Sure it can, that's what the 10th amendment is for. It says that if the federal government doesn't explicitly cover a power, then it's implicitly left to the states and the people. No where does it state that the Federal government can or can not seize any power.
If you want to believe Jophiel's interpretation of the 10th amendment, then you have to show where the constitution explicitly defines what power can or can not be held at what level. Else, you can't say that a particular action is "unconstitutional" to be held at a certain level without any baseline to compare it to.
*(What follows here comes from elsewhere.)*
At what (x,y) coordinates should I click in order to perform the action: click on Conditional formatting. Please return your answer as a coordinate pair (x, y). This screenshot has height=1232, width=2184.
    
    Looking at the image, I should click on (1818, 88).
Your only argument would be "We've always done it that way", which equates to "if it's in current practice, then it is correct". That mentality completely contradicts the concept of changes and amendments in the constitution.
Gbaji wrote:
But just to make this as clear as possible. This does not mean that "federal law trumps state law".
You're right. It doesn't. You can add to, but you can't take away.
Gbaji wrote:
Unless you could show that what we'd create by starting over would have less gray areas and disagreements, I'm not sure how productive that would be. Baby's and bathwater, right?
We wouldn't be wasting time debating the amendments, i.e. the whole 2nd amendment fiscal. Does gun control infringe on the 2nd amendment? Have a "final" argument and make it specifically clear on what type of gun control on current weapons infringe or do not infringe on your right to bear arms. As a result, no more wasted energy on debating after every mass shooting.
As of now, there is a ton of grey area in gun control because the 2nd amendment was written at a different time for a different purpose and is being pigeon holed in today's society.
Of course, people will always have the freedom to fight any change, but the difference is that the law is based on TODAY'S perspective on life and not 200 years ago when the argument in question was not in question. There's no "guessing" what the founding fathers meant, because it's irrelevant. That alone is the majority of the ambiguity. "You have the right to bear the following arms with the said restrictions". Done.
JOphiel wrote:
Well, yeah. The courts' job is to address the cases put before them, not to wander the countryside looking for laws they feel are wrong.
Which is why waiting till that magical time when the SCOTUS decides to address something is less efficient than simply redefining everything to today's society. In the meantime, time, money, effort along with other resources are wasted, when the SCOTUS could simply intervene an end it early.
Maybe it's the Army in me, but I hate wasting time and being reactive. There is absolutely no reason why the SCOTUS can't be proactive.